TASK ITEM:
When you reach the line containing "Where should I click to: Click the chr1" in the data below, begin returning lines exactly as written, and stop once the line containing "Select the bj7_mg16_26088_fucsia" has been returned.

ENTRIES PROVIDED:

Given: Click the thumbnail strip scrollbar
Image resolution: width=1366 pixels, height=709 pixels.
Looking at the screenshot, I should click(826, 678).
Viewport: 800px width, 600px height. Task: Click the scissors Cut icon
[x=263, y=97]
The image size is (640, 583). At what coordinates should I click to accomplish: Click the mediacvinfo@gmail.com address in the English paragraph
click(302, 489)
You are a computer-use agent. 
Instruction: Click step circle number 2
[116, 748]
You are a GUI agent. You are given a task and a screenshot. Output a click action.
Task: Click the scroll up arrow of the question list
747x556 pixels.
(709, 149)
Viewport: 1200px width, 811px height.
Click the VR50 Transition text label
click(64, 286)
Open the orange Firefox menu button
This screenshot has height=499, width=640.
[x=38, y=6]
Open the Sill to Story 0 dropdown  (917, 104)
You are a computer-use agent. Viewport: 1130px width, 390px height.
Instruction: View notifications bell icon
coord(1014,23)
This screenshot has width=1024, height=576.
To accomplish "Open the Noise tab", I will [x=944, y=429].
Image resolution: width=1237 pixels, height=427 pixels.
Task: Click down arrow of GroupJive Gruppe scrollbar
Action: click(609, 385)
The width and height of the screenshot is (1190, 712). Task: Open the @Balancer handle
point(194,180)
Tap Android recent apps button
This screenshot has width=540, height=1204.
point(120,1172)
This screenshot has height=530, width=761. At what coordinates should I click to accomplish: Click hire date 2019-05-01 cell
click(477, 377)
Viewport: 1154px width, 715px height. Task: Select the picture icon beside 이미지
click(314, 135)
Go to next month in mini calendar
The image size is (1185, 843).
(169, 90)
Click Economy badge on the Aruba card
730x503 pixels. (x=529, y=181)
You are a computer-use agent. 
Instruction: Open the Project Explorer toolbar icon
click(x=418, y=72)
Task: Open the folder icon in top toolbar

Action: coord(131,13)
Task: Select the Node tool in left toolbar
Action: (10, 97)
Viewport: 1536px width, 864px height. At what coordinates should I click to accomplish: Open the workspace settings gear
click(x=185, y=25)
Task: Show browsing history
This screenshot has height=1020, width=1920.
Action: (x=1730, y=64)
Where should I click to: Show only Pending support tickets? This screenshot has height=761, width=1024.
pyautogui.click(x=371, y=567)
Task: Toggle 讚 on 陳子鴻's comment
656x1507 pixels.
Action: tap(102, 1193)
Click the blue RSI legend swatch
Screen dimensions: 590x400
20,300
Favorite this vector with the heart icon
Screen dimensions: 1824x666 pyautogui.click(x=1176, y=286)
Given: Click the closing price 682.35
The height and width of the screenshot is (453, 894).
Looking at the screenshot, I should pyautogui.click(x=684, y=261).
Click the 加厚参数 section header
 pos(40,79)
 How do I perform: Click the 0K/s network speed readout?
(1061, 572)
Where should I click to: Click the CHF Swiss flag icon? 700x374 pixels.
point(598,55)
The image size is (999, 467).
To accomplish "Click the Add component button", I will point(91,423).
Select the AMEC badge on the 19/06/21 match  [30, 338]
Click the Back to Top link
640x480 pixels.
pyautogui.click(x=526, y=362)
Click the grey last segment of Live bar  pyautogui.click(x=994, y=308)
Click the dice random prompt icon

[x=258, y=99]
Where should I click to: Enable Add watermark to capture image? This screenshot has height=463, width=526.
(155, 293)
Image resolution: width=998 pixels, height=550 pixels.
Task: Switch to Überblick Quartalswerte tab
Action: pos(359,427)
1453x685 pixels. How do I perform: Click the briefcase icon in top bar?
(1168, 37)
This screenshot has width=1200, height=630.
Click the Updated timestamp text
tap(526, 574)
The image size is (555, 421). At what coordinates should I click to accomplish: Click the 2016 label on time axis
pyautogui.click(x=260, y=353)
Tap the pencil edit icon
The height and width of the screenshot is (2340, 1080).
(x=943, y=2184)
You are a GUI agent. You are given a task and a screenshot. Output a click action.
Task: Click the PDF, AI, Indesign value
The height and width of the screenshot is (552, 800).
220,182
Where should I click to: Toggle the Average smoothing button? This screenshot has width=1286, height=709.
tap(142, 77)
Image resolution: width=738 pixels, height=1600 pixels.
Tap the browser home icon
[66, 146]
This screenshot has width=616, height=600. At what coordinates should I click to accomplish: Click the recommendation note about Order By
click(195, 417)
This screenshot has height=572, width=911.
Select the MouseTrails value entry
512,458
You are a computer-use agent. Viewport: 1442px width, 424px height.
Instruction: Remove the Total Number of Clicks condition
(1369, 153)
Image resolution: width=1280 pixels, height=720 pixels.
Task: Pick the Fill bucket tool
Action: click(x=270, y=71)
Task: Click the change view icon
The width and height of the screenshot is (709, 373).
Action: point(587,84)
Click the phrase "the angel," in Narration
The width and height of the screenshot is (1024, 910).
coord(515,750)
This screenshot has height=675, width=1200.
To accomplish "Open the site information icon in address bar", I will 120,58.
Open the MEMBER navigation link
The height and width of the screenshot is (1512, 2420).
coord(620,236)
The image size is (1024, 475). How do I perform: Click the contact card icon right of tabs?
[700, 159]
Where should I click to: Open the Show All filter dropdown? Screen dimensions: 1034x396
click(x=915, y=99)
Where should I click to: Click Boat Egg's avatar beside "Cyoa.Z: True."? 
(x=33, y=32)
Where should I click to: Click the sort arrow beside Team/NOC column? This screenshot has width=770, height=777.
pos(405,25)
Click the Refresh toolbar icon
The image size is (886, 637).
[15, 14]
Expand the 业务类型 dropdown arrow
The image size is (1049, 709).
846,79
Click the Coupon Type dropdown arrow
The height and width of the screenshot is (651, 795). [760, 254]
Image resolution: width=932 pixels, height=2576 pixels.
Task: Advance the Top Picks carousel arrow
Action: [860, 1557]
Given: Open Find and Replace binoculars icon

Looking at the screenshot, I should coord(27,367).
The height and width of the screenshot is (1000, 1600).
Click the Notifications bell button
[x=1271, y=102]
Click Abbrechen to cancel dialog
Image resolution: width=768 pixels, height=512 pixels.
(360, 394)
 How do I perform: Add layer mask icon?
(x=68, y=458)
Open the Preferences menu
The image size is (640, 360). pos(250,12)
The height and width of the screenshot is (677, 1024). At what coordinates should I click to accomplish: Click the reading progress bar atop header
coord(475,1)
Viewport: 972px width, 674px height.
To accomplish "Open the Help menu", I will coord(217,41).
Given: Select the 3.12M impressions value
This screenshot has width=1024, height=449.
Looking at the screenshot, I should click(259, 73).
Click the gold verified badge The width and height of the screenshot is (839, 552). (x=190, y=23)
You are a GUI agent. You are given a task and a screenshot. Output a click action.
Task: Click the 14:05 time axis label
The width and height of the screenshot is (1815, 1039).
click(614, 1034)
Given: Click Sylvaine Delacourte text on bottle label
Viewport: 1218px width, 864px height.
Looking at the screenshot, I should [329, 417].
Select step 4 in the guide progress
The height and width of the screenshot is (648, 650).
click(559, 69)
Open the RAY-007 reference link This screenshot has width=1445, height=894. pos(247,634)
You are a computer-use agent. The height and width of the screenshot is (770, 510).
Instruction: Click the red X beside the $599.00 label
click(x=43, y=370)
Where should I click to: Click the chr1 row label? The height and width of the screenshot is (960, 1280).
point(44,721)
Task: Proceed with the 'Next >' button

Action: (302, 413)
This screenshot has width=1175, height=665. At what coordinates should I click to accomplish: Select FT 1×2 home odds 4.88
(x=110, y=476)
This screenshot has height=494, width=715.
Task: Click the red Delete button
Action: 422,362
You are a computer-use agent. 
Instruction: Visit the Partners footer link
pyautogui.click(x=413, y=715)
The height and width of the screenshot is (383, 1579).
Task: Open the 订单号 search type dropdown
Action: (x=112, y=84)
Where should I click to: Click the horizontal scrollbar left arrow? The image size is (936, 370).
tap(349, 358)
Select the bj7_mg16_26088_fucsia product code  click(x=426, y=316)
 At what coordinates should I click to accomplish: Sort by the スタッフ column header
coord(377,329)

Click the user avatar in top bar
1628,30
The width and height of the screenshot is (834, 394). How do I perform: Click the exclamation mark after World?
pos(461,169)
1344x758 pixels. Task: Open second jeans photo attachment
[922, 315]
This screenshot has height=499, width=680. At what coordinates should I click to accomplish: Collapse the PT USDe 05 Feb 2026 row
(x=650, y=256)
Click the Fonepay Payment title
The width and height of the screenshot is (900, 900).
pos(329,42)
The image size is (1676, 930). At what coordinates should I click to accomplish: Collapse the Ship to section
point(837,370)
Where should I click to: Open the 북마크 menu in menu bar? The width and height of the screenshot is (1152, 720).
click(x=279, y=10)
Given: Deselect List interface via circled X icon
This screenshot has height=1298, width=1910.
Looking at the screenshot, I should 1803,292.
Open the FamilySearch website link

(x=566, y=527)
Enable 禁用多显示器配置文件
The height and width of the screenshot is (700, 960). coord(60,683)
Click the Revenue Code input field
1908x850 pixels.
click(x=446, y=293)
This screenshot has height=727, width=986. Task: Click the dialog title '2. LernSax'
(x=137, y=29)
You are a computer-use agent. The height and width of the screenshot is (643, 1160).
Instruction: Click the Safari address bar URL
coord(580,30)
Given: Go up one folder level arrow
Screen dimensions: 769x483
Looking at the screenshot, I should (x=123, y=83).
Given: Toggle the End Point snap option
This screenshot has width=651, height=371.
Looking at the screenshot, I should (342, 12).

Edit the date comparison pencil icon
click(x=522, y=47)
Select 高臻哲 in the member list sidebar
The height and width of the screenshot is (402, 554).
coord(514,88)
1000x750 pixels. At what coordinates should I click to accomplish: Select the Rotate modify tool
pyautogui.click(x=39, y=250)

RESPONSE FOR THIS EXERCISE:
Where should I click to: Click the chr1 row label? The height and width of the screenshot is (960, 1280).
point(44,721)
Task: Proceed with the 'Next >' button

Action: (302, 413)
This screenshot has width=1175, height=665. At what coordinates should I click to accomplish: Select FT 1×2 home odds 4.88
(x=110, y=476)
This screenshot has height=494, width=715.
Task: Click the red Delete button
Action: 422,362
You are a computer-use agent. 
Instruction: Visit the Partners footer link
pyautogui.click(x=413, y=715)
The height and width of the screenshot is (383, 1579).
Task: Open the 订单号 search type dropdown
Action: (x=112, y=84)
Where should I click to: Click the horizontal scrollbar left arrow? The image size is (936, 370).
tap(349, 358)
Select the bj7_mg16_26088_fucsia product code  click(x=426, y=316)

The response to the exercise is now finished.